Money and Officialities
Continuing the story - we found the right car, now we just have to buy it. Simple? Never :)
As nobody wants to sell the car without seeing the money, we made a deal that we'll send the money to Alfonso's account, so he can instantly transfer it to Miguel Angel(the owner) during the transaction. Based on our research, we wanted to use Transferwise, as they take pride that their international transfers are made in less than one day. Most of them.
As we found out the next evening, this one would take 5-6 days. Picking up money with Western Union - declined. All ATM withdrawals in Chile are limited to 400k chilean peso a day (+-500 eur) for one card and one bank. 22:00 and the transaction about to happen the following day. Sh*t.

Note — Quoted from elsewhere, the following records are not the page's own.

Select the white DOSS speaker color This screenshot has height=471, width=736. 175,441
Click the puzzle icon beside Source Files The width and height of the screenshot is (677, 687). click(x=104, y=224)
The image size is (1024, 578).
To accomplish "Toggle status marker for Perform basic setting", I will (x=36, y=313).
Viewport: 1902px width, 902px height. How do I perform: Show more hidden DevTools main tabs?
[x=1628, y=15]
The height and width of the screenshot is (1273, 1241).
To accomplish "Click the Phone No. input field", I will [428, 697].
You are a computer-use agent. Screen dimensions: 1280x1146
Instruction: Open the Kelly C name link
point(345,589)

As we didn't want to wait and risk somebody buying the car before us, we decided to make a wild night-santiago-run for ATMs to pick up the money with our three credit cards and the help of Alfonso's friend Segundo. He was studying for university exam together with Alfonso, but quickly offered to drive us around for better security. Segundo, we owe you one.
My special german credit card for travelling, where we stored most of our savings (no foreign transaction fees, good rate, totally free), refused to withdraw more than 600k chilean peso (around 800 eur). We used all the other cards, but had only about a half of the money needed. Nevermind, the next morning we'll raise the limit and get it - we thought. :)
Following morning, Ivan called the bank company, spent about 10 minutes on the phone only to find out, there is a fixed 600eur/day & 1000eur/week limit and they CAN NOT change it. After another 10 minutes arguing that it's my money and need to use it now and not in a week, they offered to raise it to 2000 eur, but no more. "It's a security risk, you know, we're a new bank and you are a new customer and...". Hmm. Didn't seem to bother them when I put all the money there... >.< Number26, I appeal to you - review your policy. For the "Europe's most modern bank account", this is pretty medieval.
As the transfer between the accounts would take too long, we were a bit desperate. Luckily, our dear friend Martin who has account in both our banks, helped us out and after a short skype call to ensure that we're not some chap from Nigeria, we made an exchange and in 2 minutes easily raised the limit in our normal bank.
After becoming experts with Santiago's ATMs and wallets almost bursting with money (in Chile the largest banknote is equivalent of 25eur), we headed to finish the deal. We consulted the buying process in a fancy notary on 22th floor, where they told us they won't do it with the temporary RUT. Can't beat the view though. We got the addresses of two other notary offices from other travellers and headed there.
The transaction was surprisingly easy. Waited a line, signed and thumbprinted a few documents, paid the fee and done - the car is ours :) They only needed to send the transfer document to Registro Civil to transfer the title of the car. As there was a strike on RC, they should do it when it ends. Soon, we hoped. To make sure we can leave the country without it, we asked for notarized permission (poder) to leave the country with title still in Miguel Angel's name.
Only thing left was to pay for the car - we went to Miguel Angel's house, and played Monopoly with him, his daughter and Alfonso. A lot money to count, what could I say. :)
We happily left and thought we'll just fix it quickly, make a bed inside the car and get the updated padron(title) when the strike ends. Especially the last part was optimistic to say the least. But more about that next time. :)
Tips for car-buyers in Chile
- Think about how you'll pay. International bank transfers take some time and they are expensive. Transferwise looks good, but takes some time as well. Still it looks like the best option out there.
- If you choose cash, be really careful, use money belt and ideally don't go around ATMs during the night, as some of us do.
- Don't go to fancy notary offices, they will charge 2-3x more. They might speak english, but it's not worth it - the process is really simple.